Segment Open
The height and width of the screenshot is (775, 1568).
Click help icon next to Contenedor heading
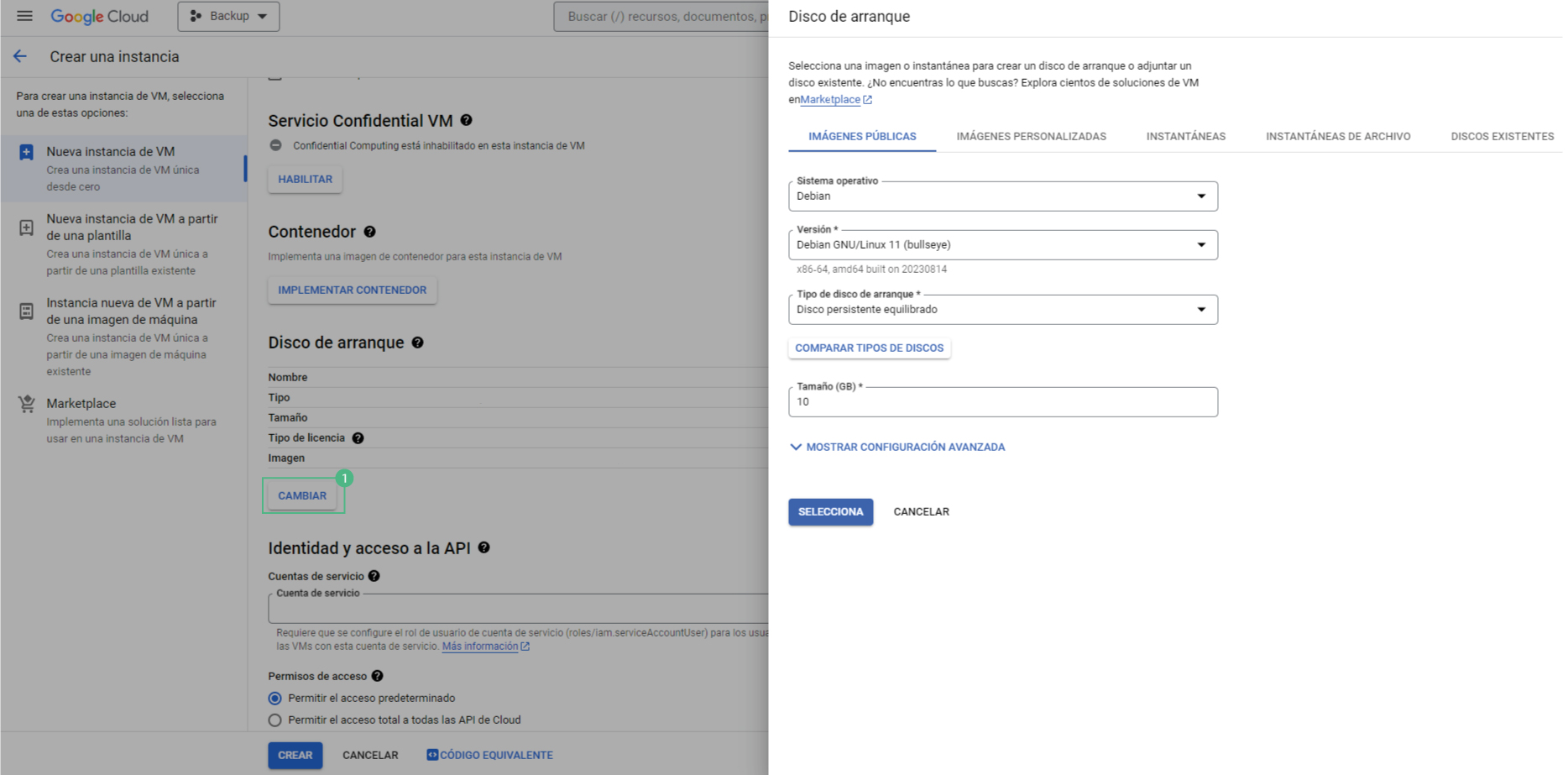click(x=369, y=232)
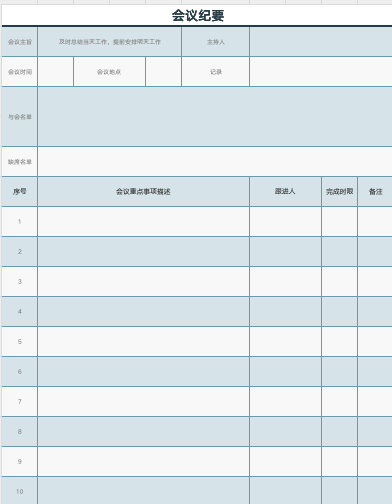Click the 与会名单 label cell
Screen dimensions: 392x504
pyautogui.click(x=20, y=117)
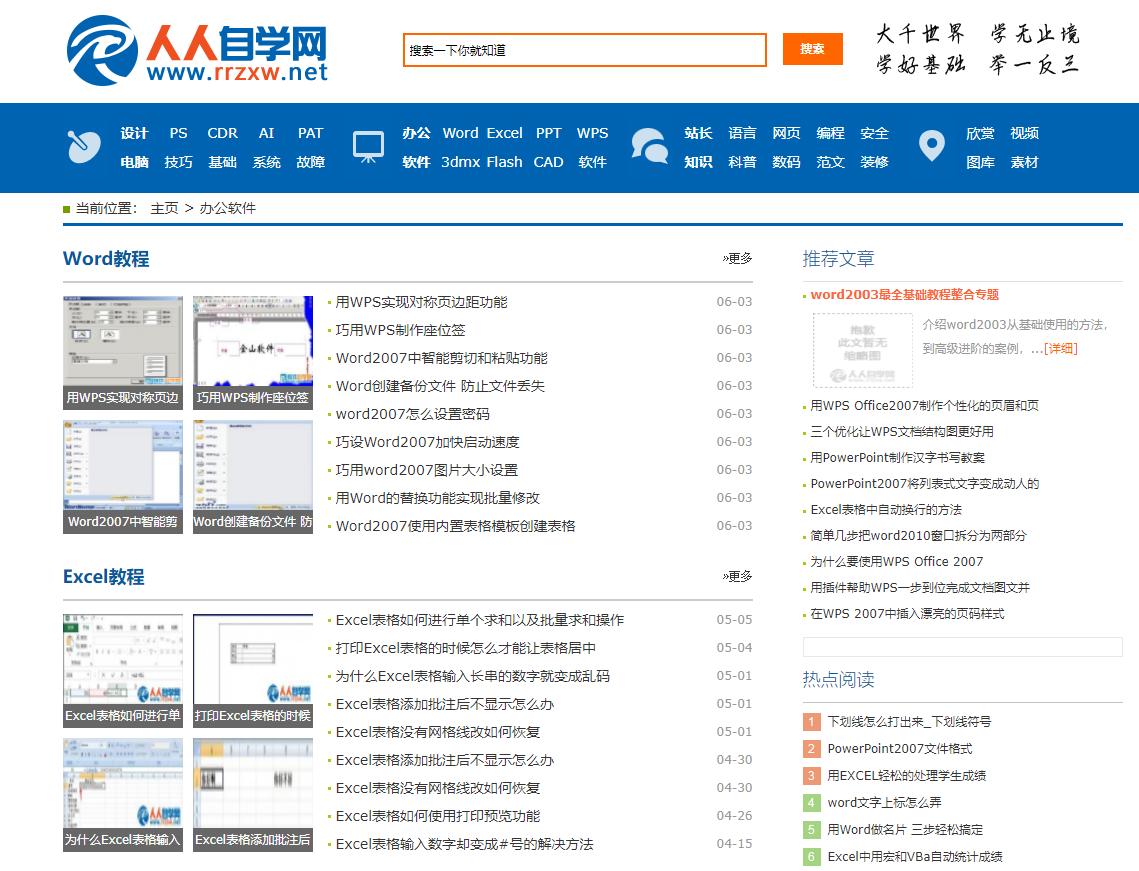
Segment Closed
Would you please restate the records word for word, excluding any images?

The height and width of the screenshot is (775, 1568).
Click help icon next to Contenedor heading
click(x=369, y=232)
Click the 与会名单 label cell
Screen dimensions: 392x504
pyautogui.click(x=20, y=117)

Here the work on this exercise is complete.